Our state legislators heard gut-wrenching testimony yesterday as they began considering whether to again pass a law to ban texting while driving after the governor vetoed it after the last session.
Several victims of distracted drivers or those who have had loved ones killed in tragic collisions testified that Texas needs to prevent texting while driving. We had 3,331 traffic deaths in 2011, with more than 400 due to distracted driving.
I’ve handled many more crashes with the advent of cell phones. In one lawsuit last year, I subpoened the other driver’s records to prove that, despite the 20 year old woman’s denials, she was looking at her phone just before the crash which lead to a favorable settlement at a pre-trial mediation.
State law already prohibits drivers from texting while transporting anyone under the age of 17, while in school crossing zones, and when younger than 18. So our safety officials recognize the danger.
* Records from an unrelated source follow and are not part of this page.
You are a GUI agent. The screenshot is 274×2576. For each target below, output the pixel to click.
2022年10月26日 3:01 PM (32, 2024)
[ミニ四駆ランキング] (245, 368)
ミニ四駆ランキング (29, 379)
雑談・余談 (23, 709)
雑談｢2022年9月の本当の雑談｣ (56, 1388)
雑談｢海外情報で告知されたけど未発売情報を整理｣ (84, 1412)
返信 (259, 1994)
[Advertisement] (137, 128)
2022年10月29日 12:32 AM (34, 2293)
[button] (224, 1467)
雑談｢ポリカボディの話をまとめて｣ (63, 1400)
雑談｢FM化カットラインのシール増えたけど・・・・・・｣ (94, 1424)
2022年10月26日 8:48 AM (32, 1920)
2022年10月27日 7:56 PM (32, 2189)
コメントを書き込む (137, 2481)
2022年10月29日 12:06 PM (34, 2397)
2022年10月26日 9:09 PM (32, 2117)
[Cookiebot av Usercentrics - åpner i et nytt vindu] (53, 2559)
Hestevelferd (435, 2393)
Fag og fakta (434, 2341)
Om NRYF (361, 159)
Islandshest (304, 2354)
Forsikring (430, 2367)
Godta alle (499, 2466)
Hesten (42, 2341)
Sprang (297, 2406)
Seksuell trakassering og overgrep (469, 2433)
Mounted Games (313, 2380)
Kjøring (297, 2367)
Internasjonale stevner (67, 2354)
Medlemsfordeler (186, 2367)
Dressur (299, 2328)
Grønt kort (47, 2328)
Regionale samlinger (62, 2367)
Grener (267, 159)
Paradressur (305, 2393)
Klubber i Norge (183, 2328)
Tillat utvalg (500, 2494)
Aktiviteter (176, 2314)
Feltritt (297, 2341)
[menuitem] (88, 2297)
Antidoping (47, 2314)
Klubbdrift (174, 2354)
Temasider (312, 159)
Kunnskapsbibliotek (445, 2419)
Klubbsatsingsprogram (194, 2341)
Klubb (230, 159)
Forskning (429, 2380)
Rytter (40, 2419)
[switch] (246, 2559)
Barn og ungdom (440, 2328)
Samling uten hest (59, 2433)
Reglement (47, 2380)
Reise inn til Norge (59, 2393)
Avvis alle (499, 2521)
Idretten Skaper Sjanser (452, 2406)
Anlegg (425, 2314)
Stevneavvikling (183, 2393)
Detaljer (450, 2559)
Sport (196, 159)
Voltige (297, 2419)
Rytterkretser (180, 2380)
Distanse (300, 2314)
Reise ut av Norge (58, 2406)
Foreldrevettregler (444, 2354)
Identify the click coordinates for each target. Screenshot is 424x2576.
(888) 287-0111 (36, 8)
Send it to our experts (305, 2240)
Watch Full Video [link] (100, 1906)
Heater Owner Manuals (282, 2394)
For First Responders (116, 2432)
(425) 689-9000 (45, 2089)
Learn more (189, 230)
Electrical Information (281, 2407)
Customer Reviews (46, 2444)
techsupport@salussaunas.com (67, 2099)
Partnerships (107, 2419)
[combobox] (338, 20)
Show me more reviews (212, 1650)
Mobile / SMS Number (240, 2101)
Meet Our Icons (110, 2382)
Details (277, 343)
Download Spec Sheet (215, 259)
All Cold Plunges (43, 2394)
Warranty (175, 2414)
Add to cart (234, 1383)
And Arlington and about 30 cities — not to mention 40 other states and the U.S. government — have banned this.
This law is favored by Texas doctors, police, and the Department of Transportation. State legislators have filed six bills to ban texting while driving. The most comprehensive one bans “the use of a hand held wireless communication device to read, write, or send a text-based communication while operating a motor vehicle unless the vehicle is stopped.” Note that it would be okay to use hands-free phones. And a driver could use a hand held phone to read and enter phone numbers and to use Google Maps.
In Texas we had about 11,400 collisions caused by texting while driving just in 2011, which cost us a whopping $684 million. In the United States, 387,000 people were injured in crashes involving a distracted driver. A driver can travel the length of a football field and take his eyes off the road for an alarming 4.6 seconds — the average time it takes to read just one message. More than half of drivers, especially younger ones, also text and/or using the internet. The odds of getting hit by a distracted driver are high.
I urge readers to become educated on the perils of using cell phones while driving and to contact their state representatives to vote for this law.